Surgió una discusión interesante en la presentación sobre la ética hacker hace un par de semanas. El tiempo era limitado así que no había lugar a explayar todos los puntos y temas que me habría gustado. Pero una de las preguntas más interesantes vino de Ciro Alegría quien, en pocas palabras, preguntó por cómo se ve esto realmente. Es decir, todo suena interesante a nivel de modelo teórico, ¿pero cómo funciona en la práctica? Si todos son hackers, cada uno puede más o menos construir su propio modelo y sus propias reglas sin depender de grandes instituciones articuladoras, ¿qué lugar, qué posibilidades quedan para los intelectuales y los académicos?
Pregunta válida, y bastante difícil de responder. Pero es, además, de particular relevancia cuando las principales instituciones que han albergado a los intelectuales por siglos se están encontrando socavadas por todos lados. Hay dos temas fuertemente relacionados: si la universidad, como modelo/institución, empieza a perder capacidades y a ceder terreno, los intelectuales que tradicionalmente han dependido de ella se quedan un poco en el aire. Pero al mismo tiempo, si estos mismos intelectuales empiezan a encontrar maneras más directas de llegar a sus públicos, sin tener que pasar por la mediación administrativa de la universidad, empiezan a construir sus propios espacios (y al mismo tiempo, a quitárselo a la universidad y a la educación tradicional).
La universidad ha venido cumpliendo una importante función mediadora.

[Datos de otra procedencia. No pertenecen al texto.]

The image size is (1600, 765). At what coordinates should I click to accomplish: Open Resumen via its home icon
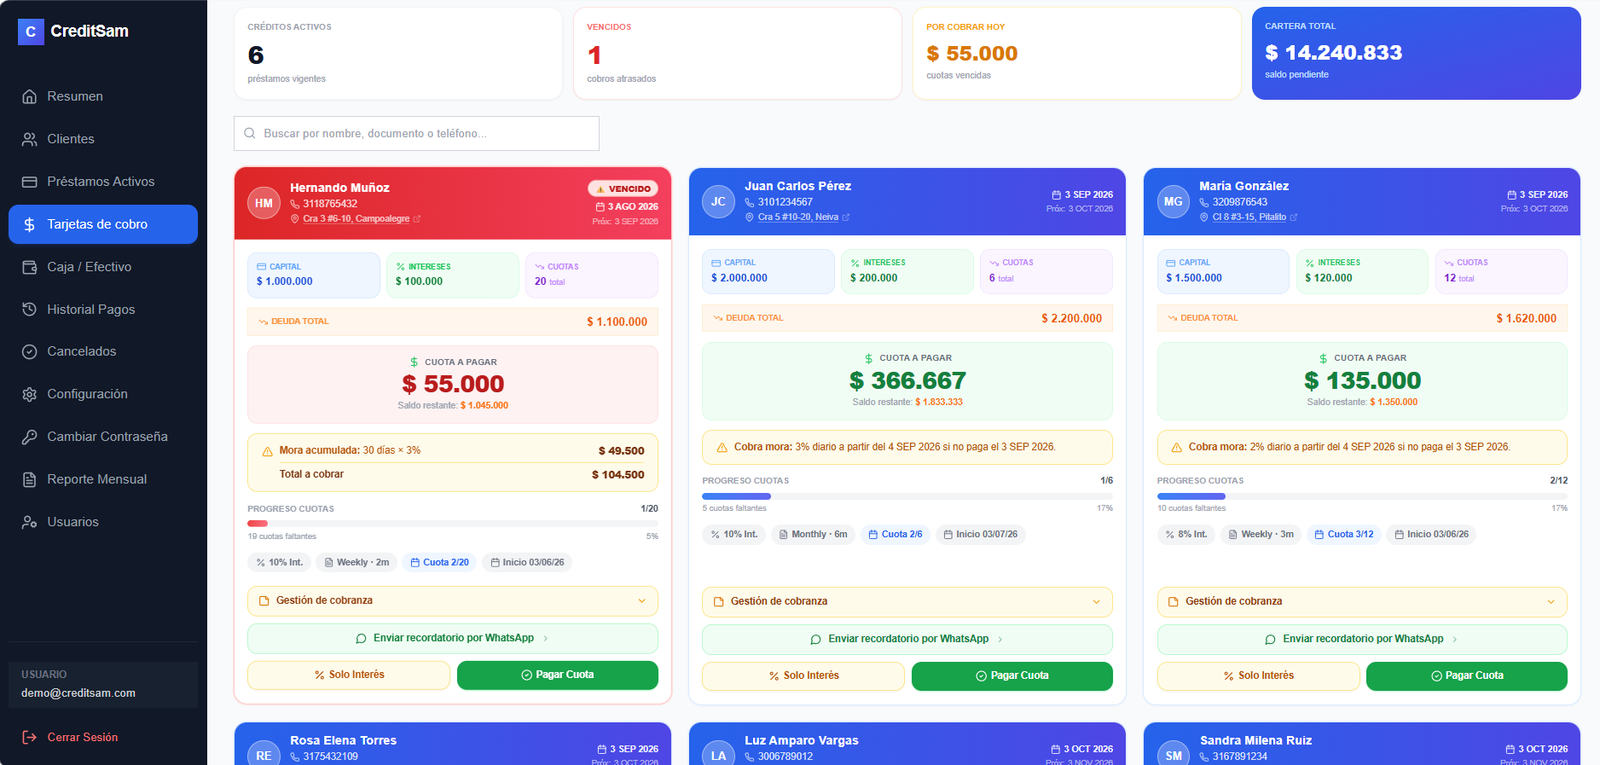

Básicamente, brindaba los canales para agregar y articular una cierta demanda por productos de conocimiento y permitía conectar con cierta eficiencia esos productos con los intelectuales capaces de brindar esos productos y servicios, pero que no tenían por sí mismos los medios para generar y reunir su propia demanda.
Pero ese obstáculo, en realidad, ya no existe. El problema existente para el intelectual solía ser su imposibilidad para llegar directamente a un mercado muy específico – por ejemplo, era virtualmente imposible para un filósofo llegar a un grupo de gente interesada solamente en la formación filosófica. Con la tecnología disponible actualmente, sin embargo, esto deja de ser un problema: así como los autores y los grupos de música encuentran que ahora tienen líneas de comunicación directa con sus seguidores, eliminando la necesidad de intermediarios, lo mismo puede decirse de estos intelectuales y académicos. Si de lo que se trata es de ganarse la vida a partir de su conocimiento, hoy día es posible que identifiquen y agreguen su propia demanda a un costo infinitamente menor que el de una institución grande, mientras al mismo tiempo retienen para sí mismos el íntegro de los ingresos por brindar esos servicios. Puesto en términos más simples, la tecnología disponible hoy les permite quedarse con la plusvalía generada por sus actividades productivas.
Sin embargo, que se pueda no necesariamente quiere decir que funcione. Hay muchas variables más en el modelo: temas de certificación, de status, etc., en los cuales la universidad ejerce una función. Pero si de eso se trata, entonces tenemos que partir de reconocer que de lo que se trata la universidad ya no sería propiamente de educación, y habríamos de preguntarnos si es, además, la mejor solución que podemos ingeniarnos para resolver estos problemas periféricos.
Existe en potencia, entonces, una oportunidad de mercado para aquellos intelectuales que quieran explorar la posibilidad de generar sus propios espacios. En teoría, es incluso una posibilidad que les reportaría mayores libertades y mejores retornos económicos que el actual modelo – aunque dadas como están las cosas, lo que dejarían a cambio sería legitimación institucional. Pero que algo así funcione requeriría que empiecen a pensar en la manera como sus conocimientos deben de transformarse en emprendimientos intelectuales, algo para lo que notablemente están poco preparados. Gestionar todas las dimensiones de un emprendimiento intelectual implica asumir niveles de riesgo totalmente opuestos a los que uno asume en el contexto universitario, donde las cosas son, más bien, generalmente estables y predecibles (pero no por eso necesariamente certeras, tampoco). Implica, además, dedicarse a un universo de cosas que va más allá de sus conocimientos e intereses: implica esfuerzos organizativos, esfuerzos de marketing, y demás, para los que muy probablemente no tendrán formación y quizás hasta menos interés. Son los diversos aspectos que uno forzosamente debe asumir cuando abandona el paraguas de la protección institucional de la universidad.
De modo que esto no es un desarrollo automático ni utópico, sino que ofrece posibilidades interesantes para aquellos que por ahora estén dispuestos a asumir el riesgo. Es un universo complicado, pero por el momento quería dejar estas notas iniciales como para empezar a asentar la idea de “emprendimientos intelectuales” para poder seguir elaborándola y explorándola en las próximas semanas.